Arvus has garnered its fair share of attention abroad and at home. It was one of three companies chosen to represent Brazil at the fourth infoDev Global Forum in 2011. In September 2012, Arvus made an appearance on the annual list of Brazil’s fastest-growing SMEs published by Deloitte and Exame. It ranked third in technology and 18th overall.

Currently, Arvus has more than 1,000 clients in grains markets and works with the top 10 cellulose players in Brazil. Its solutions are utilized by agricultural entities in rice, soy, corn and cotton products, among others.

As mentioned, Arvus is in the process of attacking the international market – namely, the United States. This week, it is kicking off its expansion at InfoAg 2013, where it is one of the exhibitorsGustavo Raposo, Director of Arvus, filled us in on the details of Arvus’ expansion.

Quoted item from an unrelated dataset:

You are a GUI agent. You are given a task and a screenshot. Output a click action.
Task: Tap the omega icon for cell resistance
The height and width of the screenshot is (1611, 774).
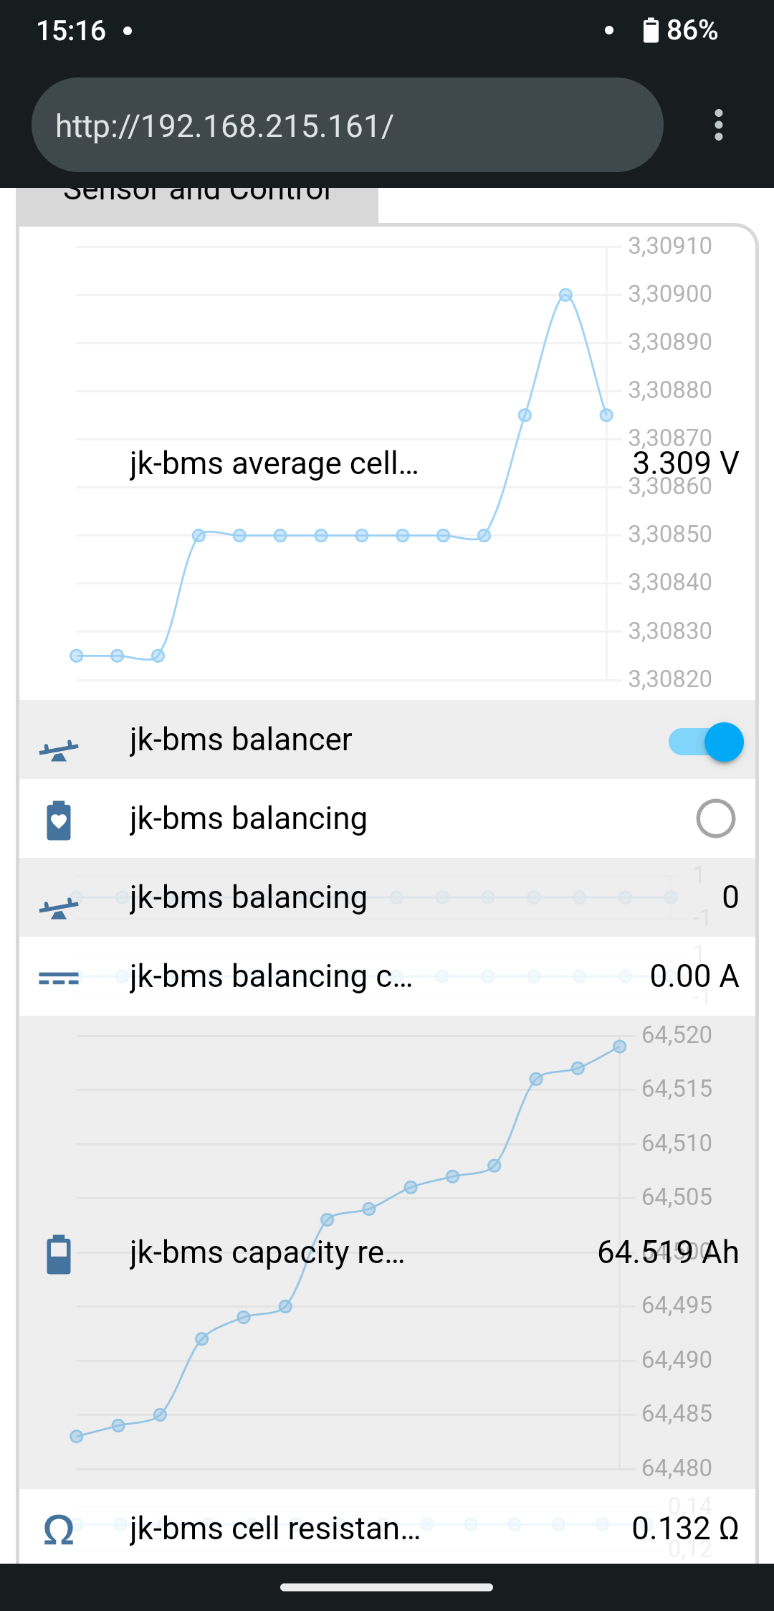[x=59, y=1530]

Emily Stewart: What has your experience been in internationalizing thus far?

Gustavo Raposo: We achieved international prominence during the fourth edition of the infoDev Global Forum. It connects the world community of technology parks and incubators, and opportunities arose in early trading with countries in Europe and in Central and South America. We also took advantage of a road show for investors to attract internationalization strategy support. Now, we have strong partnerships in Latin America, meaning in neighboring countries, and we are starting to look at the United States and Eastern Europe.  

ES: Why internationalize now?

GR: Being the only national manufacturer of equipment of this nature, Arvus stands out in the forestry industry, even at a global level, through the development of innovative and high level projects. The world has space to another big player. Right now, there are just two or three American players that are also spread out overseas. We believe that there is a place for our product.

Gustavo Raposo, Director of Arvus.
Gustavo Raposo, Director of Arvus.

ES: How have you had to adjust your products and services to go abroad?

GR: Developed markets are harder to enter, since the players are more established. However, they are easier to sell, because the customer knows the product and its benefits. We at Arvus have developed our own technology, so it is easy to adapt the portfolio to different customers. We’re ready to go.

ES: How do you deal with small farmers as opposed to corporations?

GR: Small farmers are different in each specific place. A small farmer in Mato Grosso is a huge farmer in Paraná, so we have different dealers and use different approaches in each specific place.

ES: In the global farming industry today, is it possible for the small guy to stay in the fight? How does technology play in this?

GR: This is a tough topic. We believe that a competent player, big or small, can run a farm business. Technology is just a catalyst to the process – the more the farmer uses, more efficient he becomes.